Hood says that "a lot of" the album is upbeat, "but certainly not all of it. It's pretty diverse. But we recorded it as if it was an uptempo record even though some of it may not be; we just went in and did it and it worked out naturally. It definitely moves, and I think it captures where the band's at right now, which is in a really exceptionally good place."
He adds that for the first time ever he and co-founder Mike Cooley split the songwriting duties equally. "It all came together really happily and quickly, and it was a lot of fun," Hood says. "We more or less pounding it out live in the studio -- actually in a warehouse. It's turned out really good."
Another major and positive change this time was the contribution of new bassist Mike Patton, who replaced Shonna Tucker in 2012.
"He's great in the studio," Hood reports. "He's a really good player, and you see what he brings live with his energy and his smile, and that applied in the studio, too. He grins in the studio just like he does on stage. And he's got good producer instincts; he's done some producing back home in Mississippi and has some bands he works with, so he's got really good instincts about that, which is nice to have in the band."

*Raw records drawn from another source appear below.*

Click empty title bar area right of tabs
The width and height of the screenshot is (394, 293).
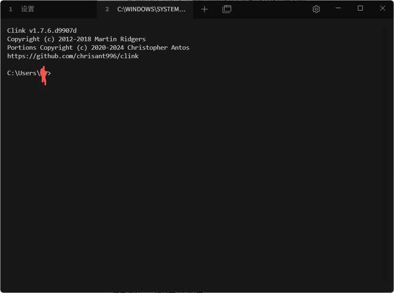271,9
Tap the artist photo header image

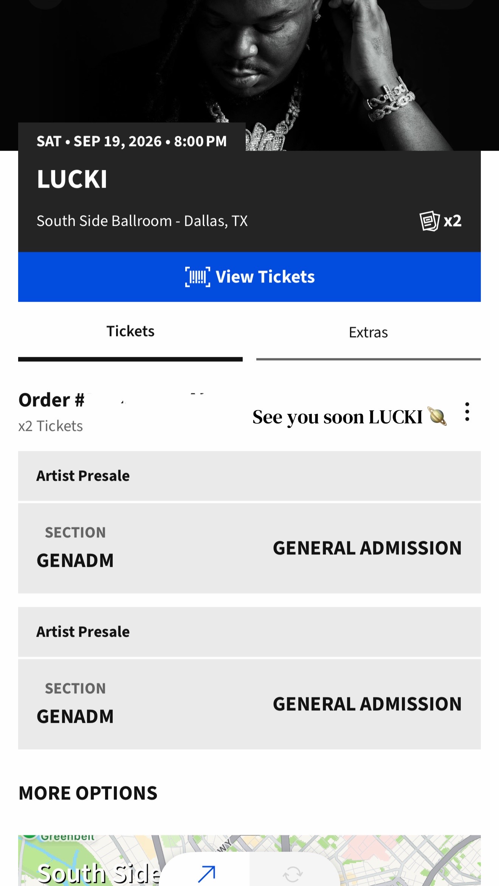(x=250, y=60)
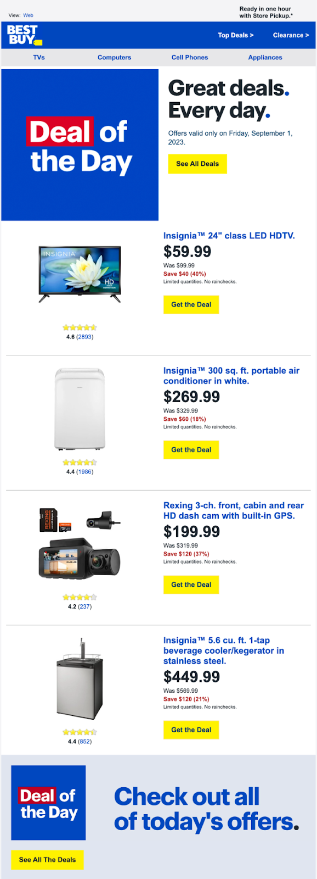Open the Insignia 24" HDTV product link
Screen dimensions: 317x879
(x=229, y=235)
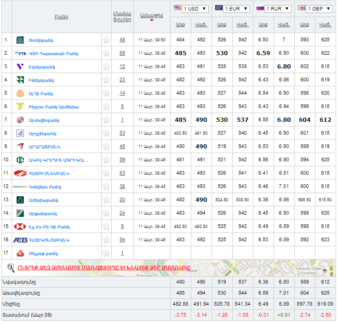Click the Ameriabank green logo
Viewport: 338px width, 324px height.
pyautogui.click(x=20, y=200)
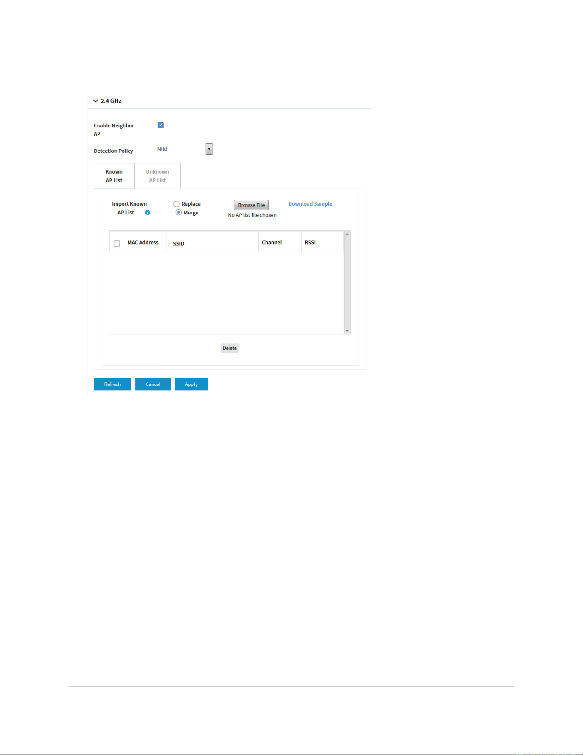Uncheck the Enable Neighbor AP checkbox
Screen dimensions: 583x755
pos(161,125)
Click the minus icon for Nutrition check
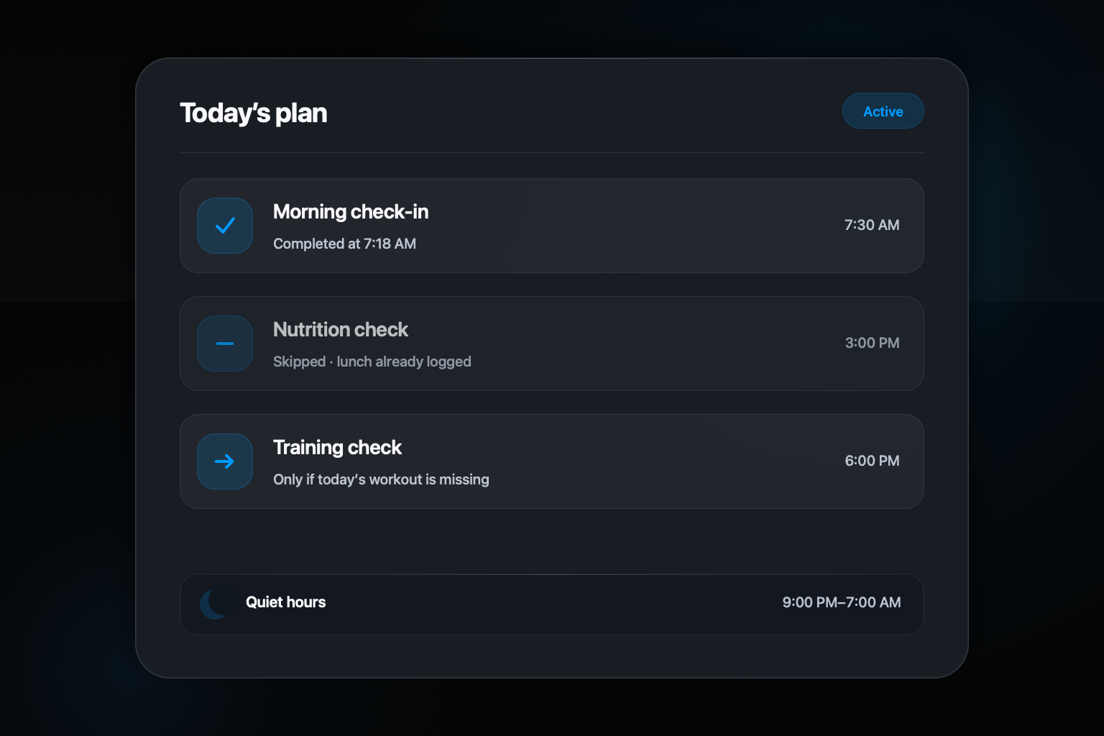Screen dimensions: 1104x736 coord(225,344)
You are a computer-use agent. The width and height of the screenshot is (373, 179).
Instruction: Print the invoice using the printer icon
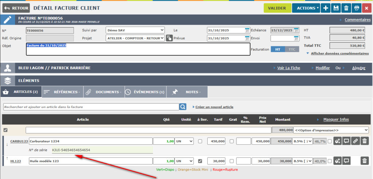(356, 8)
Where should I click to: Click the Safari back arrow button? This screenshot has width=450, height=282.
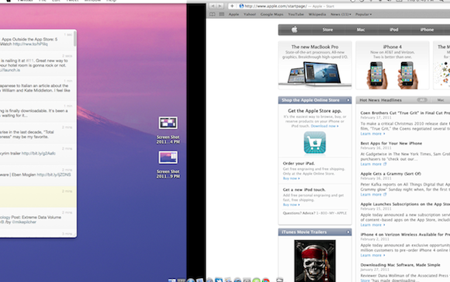(213, 5)
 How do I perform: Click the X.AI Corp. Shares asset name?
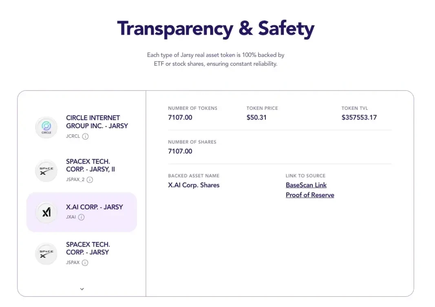[x=194, y=185]
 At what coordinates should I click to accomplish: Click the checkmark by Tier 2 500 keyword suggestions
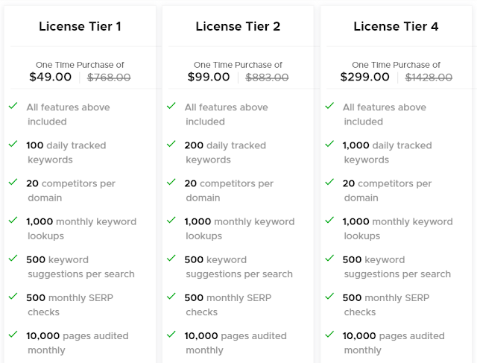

DBT is previewing some of the new material live, including "Pauline Hawkins," which Hood calls a "pretty raucous" track that offers "a good preview for the record." And speaking of raucous, Hood is enthused about a reissued version of DBT's first live album, 2000's "Alabama Ass Whuppin'," that hails from the recently discovered original half-inch tapes and corrects sound issues that he felt plagued the original release.
"I always thought (the tapes) were lost forever, and the album's been out of print for years and years," Hood says. "I liked the performance on it, but I never really liked the way it sounded; the low-end was all muddy and everything. I heard about people buying it on eBay for a lot of money, and I was like, 'Don't do that. Just burn one. It didn't sound that good.' But when we found the tape we were amazed and how good it sounded, and now it sounds the way it's supposed to. My singing makes me cringe a little bit at times, but it's pretty endearing. It's definitely an era of the band that I look back on fondly, when we spent two years as a four-piece riding around in an Econoline… so it's been a nice kind of revisiting of that and comes at kind of an appropriate time in the band. Camaraderie-wise, it's probably the best right now than it's been since then. So it was a good experience to work on (the live album) just before recording this new one."